By the time she stopped beside him and, with a laughing smile, informed him she was about to go and change out of her delicate wedding gown into a dress more suitable for driving into Surrey, he was more than ready to depart.
Twenty minutes later, he handed her up into his curricle, joined her on the seat, and with her waving madly to the crowd clustered on the Raventhorne House steps, he flourished his whip and gave his bays the office, and finally, they were away.
As he tooled the carriage out of Mayfair, through Kensington, and out along the road to Guildford, he felt all tensions ease, then slide away.
He glanced at the lady beside him—his wife. His marchioness.
She’d settled on the seat and was looking about her with evident interest, apparently intent on noting the landmarks they passed.
He smiled and gave his attention to his horses.
Brampton Hall and their wedding night lay ahead, and that was one challenge he was more than ready to meet.
Twilight was falling by the time Frederick turned his horses between the stately gateposts that flanked the winding gravel drive that, Stacie assumed, would lead them to his home—the marquessate’s principal seat of Brampton Hall.

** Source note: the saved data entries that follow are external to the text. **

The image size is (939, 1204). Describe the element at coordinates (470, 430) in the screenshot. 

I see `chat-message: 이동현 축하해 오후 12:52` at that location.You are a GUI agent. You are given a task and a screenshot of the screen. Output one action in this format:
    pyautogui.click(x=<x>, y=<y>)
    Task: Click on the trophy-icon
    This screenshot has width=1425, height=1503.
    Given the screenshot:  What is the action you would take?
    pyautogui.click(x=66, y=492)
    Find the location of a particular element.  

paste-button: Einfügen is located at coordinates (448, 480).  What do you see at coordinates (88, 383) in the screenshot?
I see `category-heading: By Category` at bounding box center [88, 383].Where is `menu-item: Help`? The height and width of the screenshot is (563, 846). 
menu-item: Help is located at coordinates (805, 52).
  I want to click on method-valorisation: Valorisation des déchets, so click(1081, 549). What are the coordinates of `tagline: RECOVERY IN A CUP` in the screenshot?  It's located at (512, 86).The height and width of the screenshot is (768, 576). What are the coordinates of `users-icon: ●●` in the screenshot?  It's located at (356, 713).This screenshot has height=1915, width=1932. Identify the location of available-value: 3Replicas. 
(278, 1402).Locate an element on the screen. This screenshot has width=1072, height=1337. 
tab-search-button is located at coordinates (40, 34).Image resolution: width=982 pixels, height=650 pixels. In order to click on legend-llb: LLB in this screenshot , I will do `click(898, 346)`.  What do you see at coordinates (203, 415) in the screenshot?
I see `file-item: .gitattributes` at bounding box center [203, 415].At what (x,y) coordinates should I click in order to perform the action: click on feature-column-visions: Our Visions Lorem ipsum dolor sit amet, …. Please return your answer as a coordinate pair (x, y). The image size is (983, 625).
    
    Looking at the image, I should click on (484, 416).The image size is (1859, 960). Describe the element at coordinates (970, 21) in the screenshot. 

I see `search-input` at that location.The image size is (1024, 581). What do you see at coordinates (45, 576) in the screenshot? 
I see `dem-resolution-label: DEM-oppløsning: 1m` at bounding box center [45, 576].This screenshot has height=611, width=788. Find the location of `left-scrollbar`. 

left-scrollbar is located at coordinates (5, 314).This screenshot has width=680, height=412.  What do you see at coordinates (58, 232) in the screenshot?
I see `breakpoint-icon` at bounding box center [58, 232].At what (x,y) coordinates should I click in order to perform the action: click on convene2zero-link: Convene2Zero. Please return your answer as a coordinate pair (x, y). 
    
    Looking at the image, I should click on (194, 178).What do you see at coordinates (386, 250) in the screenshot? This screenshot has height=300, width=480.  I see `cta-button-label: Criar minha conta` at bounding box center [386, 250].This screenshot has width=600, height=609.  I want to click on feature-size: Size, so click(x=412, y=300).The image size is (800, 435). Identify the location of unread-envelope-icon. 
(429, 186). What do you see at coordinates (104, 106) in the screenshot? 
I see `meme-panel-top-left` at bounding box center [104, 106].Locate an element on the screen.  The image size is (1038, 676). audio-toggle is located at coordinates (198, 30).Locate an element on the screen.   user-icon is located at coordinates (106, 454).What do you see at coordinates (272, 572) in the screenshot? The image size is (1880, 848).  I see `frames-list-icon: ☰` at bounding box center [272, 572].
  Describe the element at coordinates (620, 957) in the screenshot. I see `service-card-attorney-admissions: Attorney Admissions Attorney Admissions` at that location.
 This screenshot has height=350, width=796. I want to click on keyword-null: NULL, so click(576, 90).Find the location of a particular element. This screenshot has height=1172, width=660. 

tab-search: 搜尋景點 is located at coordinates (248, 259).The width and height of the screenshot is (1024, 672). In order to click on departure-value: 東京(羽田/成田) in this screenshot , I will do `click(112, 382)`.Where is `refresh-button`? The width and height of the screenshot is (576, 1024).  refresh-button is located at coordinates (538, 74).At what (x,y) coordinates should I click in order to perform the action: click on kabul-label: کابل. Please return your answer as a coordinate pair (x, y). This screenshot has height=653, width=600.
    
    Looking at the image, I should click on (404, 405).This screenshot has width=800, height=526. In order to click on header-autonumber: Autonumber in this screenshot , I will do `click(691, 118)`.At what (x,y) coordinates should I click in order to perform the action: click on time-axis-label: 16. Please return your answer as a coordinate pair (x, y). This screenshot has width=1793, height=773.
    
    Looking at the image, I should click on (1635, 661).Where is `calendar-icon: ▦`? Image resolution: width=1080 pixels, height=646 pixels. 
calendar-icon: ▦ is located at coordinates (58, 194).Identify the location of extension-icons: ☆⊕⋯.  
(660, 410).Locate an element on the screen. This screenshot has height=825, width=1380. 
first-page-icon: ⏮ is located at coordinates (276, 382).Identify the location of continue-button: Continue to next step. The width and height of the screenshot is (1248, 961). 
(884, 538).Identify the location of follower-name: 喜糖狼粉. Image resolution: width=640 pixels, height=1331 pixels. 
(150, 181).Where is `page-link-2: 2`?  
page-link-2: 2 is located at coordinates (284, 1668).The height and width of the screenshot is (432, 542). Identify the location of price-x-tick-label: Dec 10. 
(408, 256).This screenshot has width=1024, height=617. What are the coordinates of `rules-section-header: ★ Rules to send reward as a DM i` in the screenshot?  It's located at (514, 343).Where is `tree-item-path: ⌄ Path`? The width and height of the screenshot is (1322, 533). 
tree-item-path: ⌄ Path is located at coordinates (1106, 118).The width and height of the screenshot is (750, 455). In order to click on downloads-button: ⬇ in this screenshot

She sat straighter on the seat and looked around, surve
ying all she could see in the gathering dusk.
Frederick glanced her way. “The ornamental lake is behind the house—you can’t see it from here.”
“Is this area all lawns and trees?” She waved to both sides of the drive.
He nodded. “The formal gardens are clustered around the house—if anything, they extend more to the other side, the west.”
Everything she could see was well-tended, the lawns neatly clipped, the trees mature but trimmed.
She suddenly thought to ask, “Did you send word you were marrying today—that we would be coming to stay?”
He chuckled. “I did—they’re expecting us.”
“Oh, good.” She told herself that was better than them arriving without warning and throwing the household into utter chaos. Still, the notion of formally meeting a full household of staff as their new mistress was distinctly daunting.
Frederick reached across, closed his hand about one of hers, and squeezed reassuringly. “Most here have known me all my life. They’ll be relieved I’ve married someone like you—someone who will deal with them reasonably and whom they can respect—they’ll welcome you with open arms.” He paused, then added, “Figuratively speaking, at least.”
She smiled and turned her hand in his and gripped lightly, then released her hold so he could steer the horses around the next curve. How had he known that she was having a minor panic and specifically over that? Such moments made her increasingly grateful to Fate for having steered her his way.